# question



## californiahunter

hey I want to get my 13 year old a cheap pellet gun so he can kill crows and squirrels. I have a few neighbors so I want the bear minimum of power. thnks


----------



## coyote_buster

Just buy something with about 500 fps.


----------



## weasle414

I'd go 650fps minimum.


----------



## TXpelletgunhunter

daisy 880 or crossman 760 pumpmaster, but i recomend the daisy...


----------



## scottjes000

I would recomend the daisy 880 with sharp tip pellets AND ONLY HEAD SHOTS


----------



## coyote_buster

:withstupid: Definately. The last thing you want is a neighbor to see a squirrel limping away.


----------



## diggity

I haven't used a pellet gun in ages, however I would strongly recommend a hunter safety class.

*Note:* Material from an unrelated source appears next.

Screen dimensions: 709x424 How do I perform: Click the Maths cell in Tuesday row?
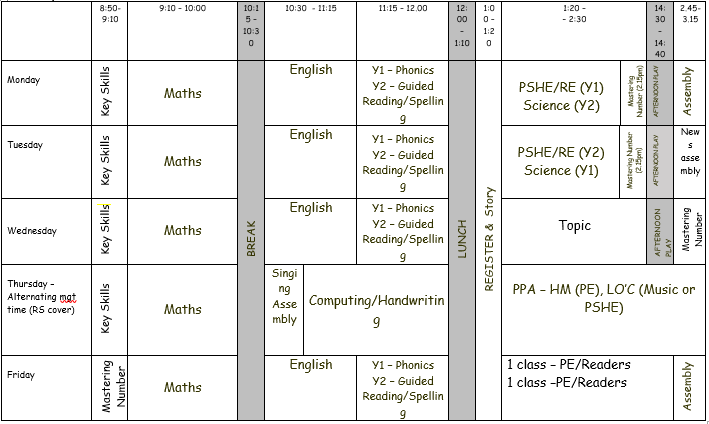coord(183,162)
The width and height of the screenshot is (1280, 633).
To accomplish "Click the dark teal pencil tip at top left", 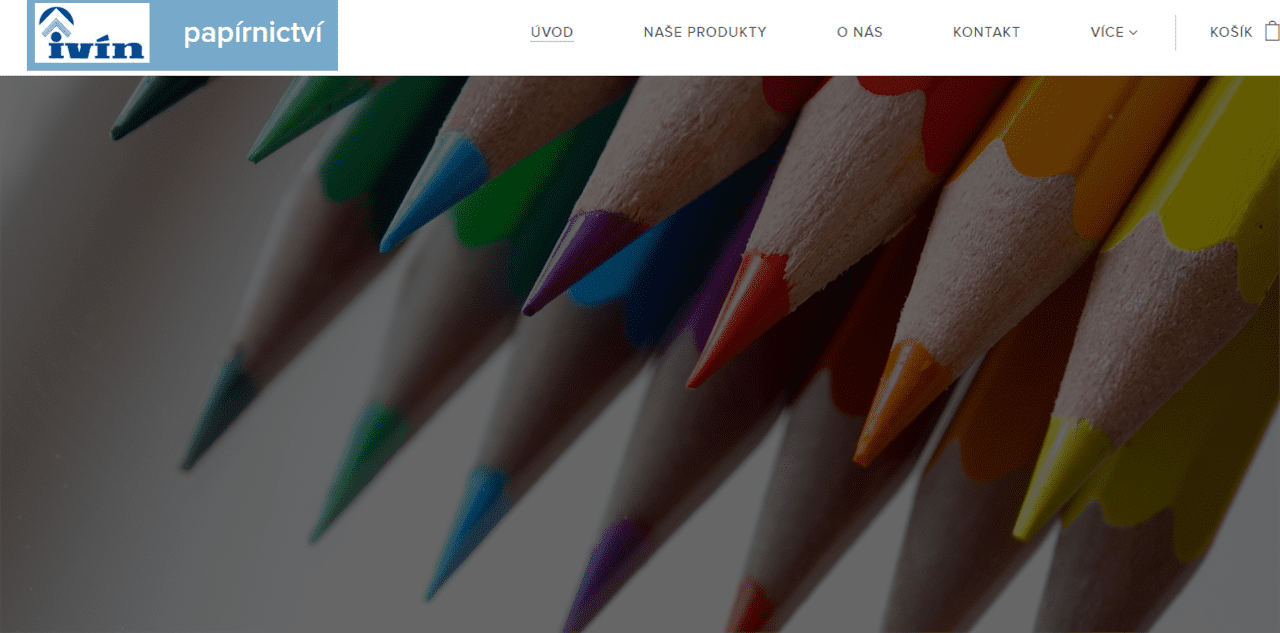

I can't hurt to at the very least teach him one or two things that may make a difference with his shooting techniques.


----------



## californiahunter

what would be a good pellet (remember neighbors) for a 880


----------



## TXpelletgunhunter

i like the crossman hollow point premium pellets


----------



## gentleman4561

i would make him a blow gun http://www.geocities.com/blowgunhunter/
i have killed a ton of squirrels with that

if you dont want to make your own darts go to www.jungleblowgun.com and get some .62 you might have to trim them down a bit though good luck


----------



## minipyro23

Gentleman what kind of blowgun\darts do you have? I have a big bore which I would recommend to anyone. Havn't killed any squirrels or rabbits with it yet, but I did get two doves.


----------



## scottjes000

Hey coyote_buster whats wrong with using the 880 with sharp tip pellets


----------



## coyote_buster

Didn't say anything bad about it. If your refering to the I'm with stupid sign thats the closest thing they have to he is right. Oh! and I was agreeing with the headshots part, not necessarily the gun. I have no experience with it.


----------



## squirrelshooter97

i bought a daisy 880 recently to screw around with because the price of real ammo going up so far so i could plink more and the thing would only hold about a pumps worth of air. no matter if u pumped it 500 times it wouldnt go through a pop can. and no i didnt pump it 500 times and burst the cylinder. IMO its junk. does anyone know when they stopped making them here and moved them to china, id say the poor little kid that put it together for 2 cents an hour has something to do with the quality.


----------



## TXpelletgunhunter

daisy 880 is in no way junk. its better quality than most pump guns. IMO it is the best pump gun out there


----------



## coyote_buster

Actually I do remember my nieghbor having one and he got a chicken at ten yards. Pretty good shot. It should be enough gun.


----------



## Stonegoblet

dude, you're not gonna get squirrels and crows with a cheap little gun. I took a rocket pellet to a crow at point blank (finishing him off) at twenty pumps and there was no penetration. Suggest hitting smaller game. Sparrows, perhaps. Do your neighbor's a favor and have him kill those greasy little birds. But for pesky squirrels and thick crows, you'll want a pretty nice gun.


----------



## Stonegoblet

dude, you're not gonna get squirrels and crows with a cheap little gun. I took a rocket pellet to a crow at point blank (finishing him off) at twenty pumps and there was no penetration. Suggest hitting smaller game. Sparrows, perhaps. Do your neighbor's a favor and have him kill those greasy little birds. But for pesky squirrels and thick crows, you'll want a pretty nice gun.

-Animal Armageddon!!!


----------



## coyote_buster

If it is a ten pump pellet gun putting twenty pumps in it will not do anything for you because they are ten pump for a reason because that is all the air they hold. I bought my crossman pumpmaster 760 for 30 dollars and with five pumps I killed a squirrel and with ten pumps I can easily kill a rabbit inside ten yards. Buying an expensive pellet gun won't make any difference all that matters is the velocity.


----------



## Stonegoblet

naw, it's a pnumatic. I can pump it as much as i please. I'm pretty proud of it. Look at it on my other post,

http://www.nodakoutdoors.com/forums/vie ... hp?t=41969

(the little square compartments on the bottom hold my repeaters)

-Animal Armageddon!!!


----------



## tomtom

minipyro23 said:


> Gentleman what kind of blowgun\darts do you have? I have a big bore which I would recommend to anyone. Havn't killed any squirrels or rabbits with it yet, but I did get two doves.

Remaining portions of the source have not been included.